Hakim’s Bookstore, the city’s oldest African American book store, receives state marker after 64 years in business

In 1959, a young, bookish accountant named Dawud Abdel Hakim started doing something highly unpopular: selling books about African American history written by African Americans — first from the trunk of his car and later from his namesake store on S. 52nd Street in West Philadelphia.

During a time when the Black Power movement was gaining adherents and then-FBI Director J. Edgar Hoover was issuing memos saying that bookstores such as Hakim’s were “outlets for revolutionary and hate publications and culture centers for extremism,” Hakim was focused on his mission: to ensure that African Americans knew they had a rich history that pre-dated slavery.

Last Saturday, over six decades after the store’s launch, a state historic marker was unveiled before a group of about 100 friends, customers, and family members who braved a cold rain to pay tribute to the man who nurtured generations of budding intellectuals, scholars, booksellers, and civil rights activists.

“In 1959 it was not popular to talk about Black history. Hakim stood tall telling the untold story,” State Senator Vincent Hughes said at Saturday’s event. “To be in business for 64 years is no small feat.”

The man behind Hakim’s Bookstore

“My father would have been overwhelmed. It would have brought tears to his eyes,” said Hakim’s daughter, Yvonne Blake, who took over when Hakim died in 1997 and now runs it with the family’s fourth generation members. “Had it not rained we would have had even more people here.”

Hakim was a 1949 West Philadelphia High School graduate who, while working at the post office, came across the 1934 book 100 Amazing Facts About the Negro by Joel A. Rogers, a Jamaican-American self-taught historian who wanted to combat racist propaganda history. The book ignited in Hakim a lifelong passion for African American history and a desire to teach others.

“They tell me my father would ask a passing child if they had a dollar and then give them books. And when they came back, he would quiz them on the books,” Blake said.

But for Hakim, making the bookstore a success was not easy. Customers were few and profits were slow, and he had to keep his day job as an accountant for the City in order to support his wife and three daughters while running the store. Blake said it wasn’t always easy to understand her father’s tenacity and vision.

“My father would take me to the bookstore and no one came in. You know when you go to a store, you expect to see people,” Blake recalled. Instead she sat outside the store with her father and learned to play chess while selling an occasional greeting card.

Saving Hakim’s

Despite the challenges Hakim faced, the store grew. And by 1980, Hakim opened another store in Atlanta, where he taught history at Morehouse College. When Hakim died, Blake closed the Atlanta store because there was no family member nearby to oversee its daily operation.

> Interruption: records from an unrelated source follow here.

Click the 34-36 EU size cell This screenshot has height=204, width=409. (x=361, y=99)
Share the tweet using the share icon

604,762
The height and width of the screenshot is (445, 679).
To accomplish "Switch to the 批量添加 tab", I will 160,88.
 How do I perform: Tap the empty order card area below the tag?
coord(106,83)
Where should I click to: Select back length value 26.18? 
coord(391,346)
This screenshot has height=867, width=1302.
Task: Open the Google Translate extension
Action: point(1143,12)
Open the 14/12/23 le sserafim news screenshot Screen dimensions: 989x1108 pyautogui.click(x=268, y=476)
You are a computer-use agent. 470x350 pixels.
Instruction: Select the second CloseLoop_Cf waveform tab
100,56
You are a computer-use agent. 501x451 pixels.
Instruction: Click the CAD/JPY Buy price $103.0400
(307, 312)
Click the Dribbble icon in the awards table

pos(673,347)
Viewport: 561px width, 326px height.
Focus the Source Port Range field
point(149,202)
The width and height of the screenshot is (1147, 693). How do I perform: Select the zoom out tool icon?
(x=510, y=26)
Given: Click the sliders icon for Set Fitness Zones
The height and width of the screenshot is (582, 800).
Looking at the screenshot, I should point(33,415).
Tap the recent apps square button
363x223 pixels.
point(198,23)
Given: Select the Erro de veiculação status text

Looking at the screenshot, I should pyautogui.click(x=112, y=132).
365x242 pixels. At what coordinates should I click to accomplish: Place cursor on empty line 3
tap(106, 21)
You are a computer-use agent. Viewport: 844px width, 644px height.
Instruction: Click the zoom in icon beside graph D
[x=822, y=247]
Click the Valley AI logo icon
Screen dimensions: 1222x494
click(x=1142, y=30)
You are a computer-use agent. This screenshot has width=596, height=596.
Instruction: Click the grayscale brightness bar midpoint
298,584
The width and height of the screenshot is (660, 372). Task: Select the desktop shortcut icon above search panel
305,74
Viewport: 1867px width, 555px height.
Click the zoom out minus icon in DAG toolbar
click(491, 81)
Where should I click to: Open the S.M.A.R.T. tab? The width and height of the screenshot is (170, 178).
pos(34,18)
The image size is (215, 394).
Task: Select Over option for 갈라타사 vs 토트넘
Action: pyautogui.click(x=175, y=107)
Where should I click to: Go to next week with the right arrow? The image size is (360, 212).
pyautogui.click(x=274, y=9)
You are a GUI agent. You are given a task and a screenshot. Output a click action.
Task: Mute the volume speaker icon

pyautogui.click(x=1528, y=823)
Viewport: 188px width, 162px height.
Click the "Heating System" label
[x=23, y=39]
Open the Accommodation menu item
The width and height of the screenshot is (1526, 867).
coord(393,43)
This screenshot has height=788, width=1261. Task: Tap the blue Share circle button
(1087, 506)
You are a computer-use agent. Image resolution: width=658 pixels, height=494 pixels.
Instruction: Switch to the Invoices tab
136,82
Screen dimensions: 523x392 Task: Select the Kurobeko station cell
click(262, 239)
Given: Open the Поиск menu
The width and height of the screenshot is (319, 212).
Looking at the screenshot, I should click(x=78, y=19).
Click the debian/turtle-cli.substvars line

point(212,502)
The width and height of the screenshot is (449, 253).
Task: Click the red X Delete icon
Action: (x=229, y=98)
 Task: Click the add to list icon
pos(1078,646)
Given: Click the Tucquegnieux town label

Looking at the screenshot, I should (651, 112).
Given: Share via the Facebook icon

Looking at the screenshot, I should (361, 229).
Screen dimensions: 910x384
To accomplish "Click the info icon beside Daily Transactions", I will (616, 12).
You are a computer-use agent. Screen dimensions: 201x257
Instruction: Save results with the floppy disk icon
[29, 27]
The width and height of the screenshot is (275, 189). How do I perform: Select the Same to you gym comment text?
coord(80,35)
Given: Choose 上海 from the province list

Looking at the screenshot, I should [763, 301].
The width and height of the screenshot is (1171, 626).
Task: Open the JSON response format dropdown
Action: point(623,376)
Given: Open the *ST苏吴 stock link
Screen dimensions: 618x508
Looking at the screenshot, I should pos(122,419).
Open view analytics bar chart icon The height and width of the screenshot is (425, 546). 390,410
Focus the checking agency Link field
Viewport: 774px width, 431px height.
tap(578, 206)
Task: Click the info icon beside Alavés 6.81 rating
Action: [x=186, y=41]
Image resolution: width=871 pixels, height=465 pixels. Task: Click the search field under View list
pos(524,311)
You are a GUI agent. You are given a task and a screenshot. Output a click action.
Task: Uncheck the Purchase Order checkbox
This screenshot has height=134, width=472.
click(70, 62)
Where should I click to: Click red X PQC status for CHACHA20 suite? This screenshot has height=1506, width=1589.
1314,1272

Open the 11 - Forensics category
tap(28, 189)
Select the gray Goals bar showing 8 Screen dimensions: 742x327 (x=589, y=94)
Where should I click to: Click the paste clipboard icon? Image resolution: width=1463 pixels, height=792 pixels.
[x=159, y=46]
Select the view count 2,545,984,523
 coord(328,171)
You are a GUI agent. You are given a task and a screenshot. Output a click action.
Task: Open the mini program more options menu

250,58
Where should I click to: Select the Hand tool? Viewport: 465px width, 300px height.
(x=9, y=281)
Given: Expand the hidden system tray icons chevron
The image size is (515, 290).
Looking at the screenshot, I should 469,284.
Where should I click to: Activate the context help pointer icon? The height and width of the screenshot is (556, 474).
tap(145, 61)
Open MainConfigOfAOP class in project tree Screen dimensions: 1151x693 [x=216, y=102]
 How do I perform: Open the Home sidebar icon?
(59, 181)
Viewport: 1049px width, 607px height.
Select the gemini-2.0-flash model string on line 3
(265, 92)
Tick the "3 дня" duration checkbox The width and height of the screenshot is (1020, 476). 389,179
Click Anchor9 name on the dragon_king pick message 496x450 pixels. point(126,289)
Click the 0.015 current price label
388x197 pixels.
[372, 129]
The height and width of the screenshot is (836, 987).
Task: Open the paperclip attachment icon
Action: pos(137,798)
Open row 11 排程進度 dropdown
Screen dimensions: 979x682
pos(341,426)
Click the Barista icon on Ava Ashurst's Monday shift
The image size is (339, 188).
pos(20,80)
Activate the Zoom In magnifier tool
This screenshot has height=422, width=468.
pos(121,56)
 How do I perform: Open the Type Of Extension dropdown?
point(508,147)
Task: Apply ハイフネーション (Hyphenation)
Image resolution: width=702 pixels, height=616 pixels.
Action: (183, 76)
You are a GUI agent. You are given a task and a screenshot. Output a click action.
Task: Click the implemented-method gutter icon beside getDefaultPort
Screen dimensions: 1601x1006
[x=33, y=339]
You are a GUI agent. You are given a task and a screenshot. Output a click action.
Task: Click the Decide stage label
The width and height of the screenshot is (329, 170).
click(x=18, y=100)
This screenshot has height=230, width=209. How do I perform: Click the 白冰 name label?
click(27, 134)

Like her father, Blake also faced serious economic challenges when she took over the store after his death. “I promised him when he died that I would keep it going as long as I can,” she said.

Chain stores, the Internet, Amazon, and a recession all while working a full-time job with PECO made keeping that promise difficult. When her mother became ill, she thought that was the end of the bookstore.

“My father would have been overwhelmed. It would have brought tears to his eyes.”

Yvonne Blake

“I was thinking of closing in 2015,” Blake said. That same year, Inquirer columnist Helen Ubiñas, writing for the Daily News at the time, penned a column about the possible closing that helped galvanize community support.

“We just might save the city’s oldest African-American bookstore,” Ubiñas later wrote in a follow up piece.

It was that series of articles that brought the day’s ceremony emcee, Christopher Arnold, to Hakim’s Bookstore as a volunteer and to help Blake modernize the store. “I want to help the family honor the mission of the founder,” he said.

Keeping history alive

The University City Historical Society helped prepare the extensive application procedure, including hiring an historian, said UCHS president Amy Lambert, a preservation historian and registered architect.

Lambert said after the George Floyd protests of 2020, the UCHS, a volunteer group, began to reflect on how the organization could be of service. That lead to a call to The Enterprise Center, a business management education center in West Philadelphia, and the suggestion to help prepare the marker application for the bookstore.

“Amy worked on this for over a year. We were notified [of acceptance] in December 2022 and I was blown away,” Blake said.

“It has not been a thing to lift up Black history with these markers,” said Sen. Hughes. “Now it is the standard.”

Hakim believed that history strengthened the African American community and for that reason should be memorialized.

“My father recognized we had a history that didn’t start with slavery,” Blake said. “We had a place and contributed to the wealth of this country and were not second-class citizens.”